Avec Má Sài Gòn (Mère Saigon), le cinéaste québécois de descendance vietnamienne, Khoa Lê, interroge les modèles sociaux par le biais de personnes LGBTQ+ (en particulier les personnes transgenres, mais pas exclusivement), qui ne correspondent pas nécessairement aux standards les plus largement acceptés dans la société, Et, il le fait en donnant toute la place aux vies qu’ils et elles se sont créées. Son film, ancré dans leur réalité, est un très beau poème visuel, un réel objet artistique, qui cherche à provoquer une onde de réflexion qui dépasse le contexte vietnamien.
«Je cherchais à faire entendre des voix issues des communautés LGBTQ+ : des humains dont on parle beaucoup, mais que l’on écoute trop peu», dit-il d’emblée lors de notre rencontre.

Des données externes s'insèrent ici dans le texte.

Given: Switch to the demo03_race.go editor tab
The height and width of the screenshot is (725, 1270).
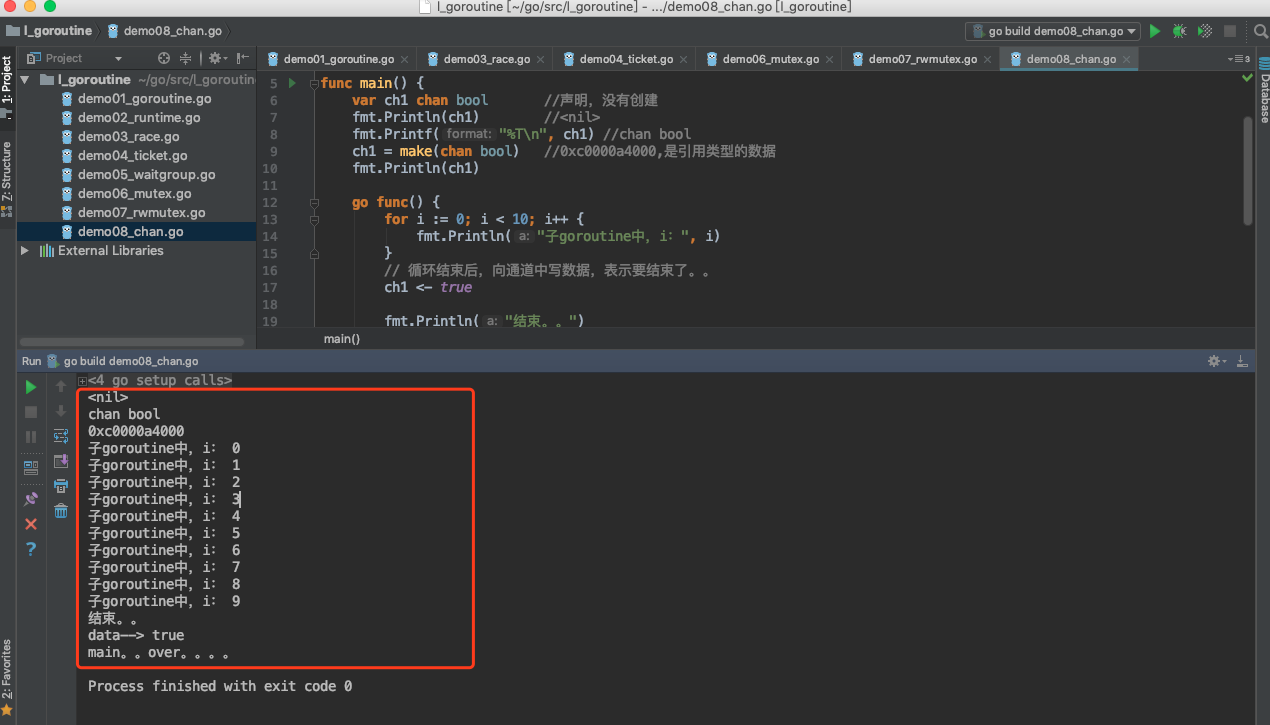Looking at the screenshot, I should click(485, 59).
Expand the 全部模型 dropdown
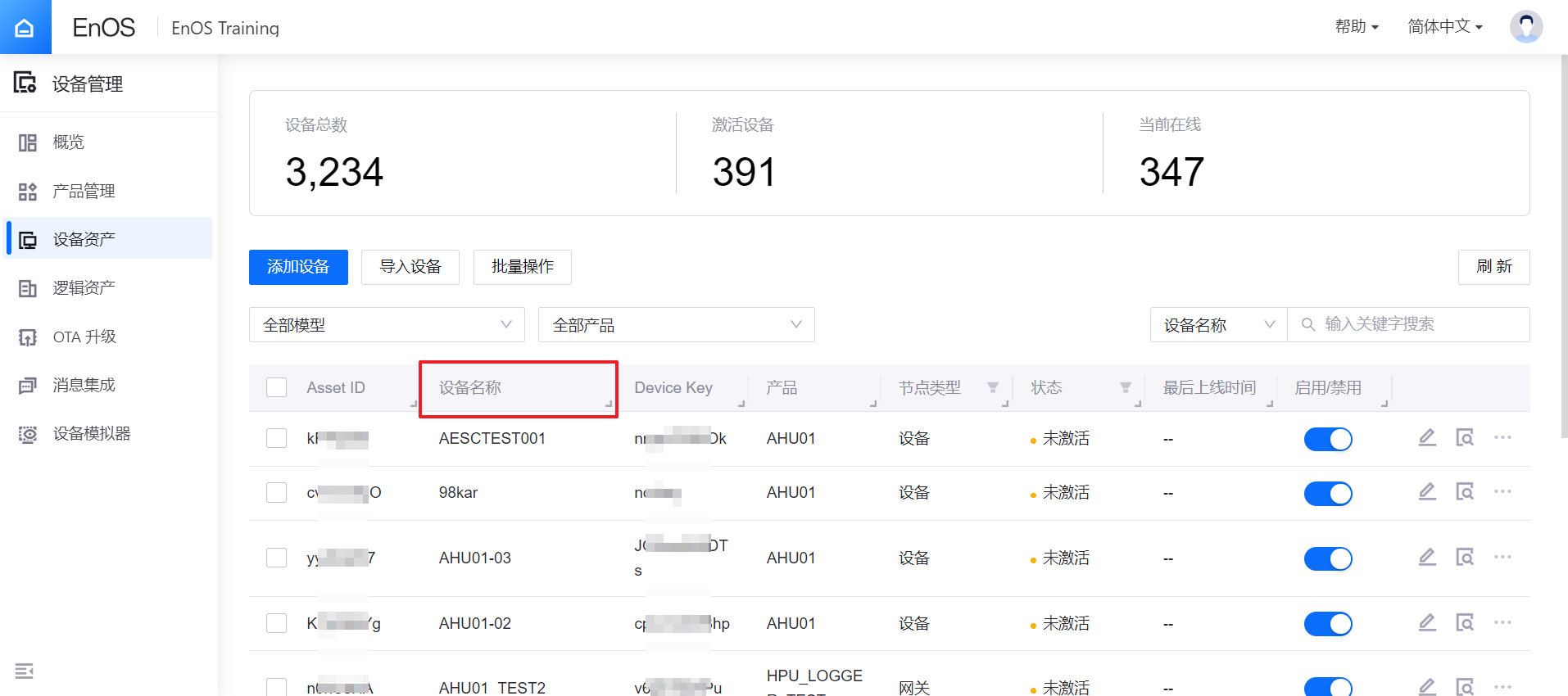This screenshot has height=696, width=1568. click(387, 325)
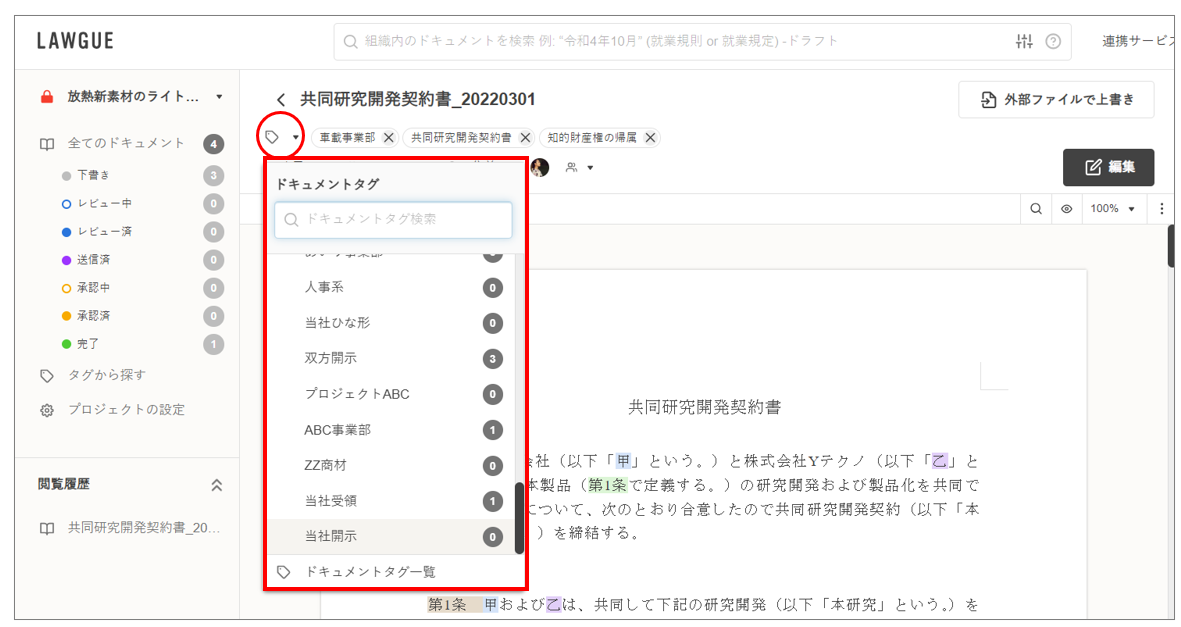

Après avoir exploré ses racines vietnamiennes dans BÀ NÔI (un portrait sur sa grand-mère, où se mêlait humour et émotion), le jeune cinéaste retourne dans le pays d’origine de ses parents pour plonger au cœur de la communauté LGBTQ+ locale et explorer les liens affectifs qui la soudent.

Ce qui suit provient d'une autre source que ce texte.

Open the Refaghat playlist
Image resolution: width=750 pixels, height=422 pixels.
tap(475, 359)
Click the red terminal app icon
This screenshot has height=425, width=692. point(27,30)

« Quand je suis retourné au Vietnam, l’idée n’était pas au départ de faire un second documentaire. J’allais y faire de la recherche en vue d’un long métrage de fiction. » Mais au contact de celles et ceux qu’il a rencontré — et qui sont devenus ses ami.e.s — l’idée d’un autre film sur leurs réalités a germé. Il a donc remis à plus tard son film de fiction pour réaliser ce documentaire, dont le tournage a commencé deux mois avant que la pandémie se déclare, en 2020. Après une longue pause, le tournage a pu enfin être complété en 2022. S’en est suivi plusieurs mois de montage, avant une tournée des festivals en 2023.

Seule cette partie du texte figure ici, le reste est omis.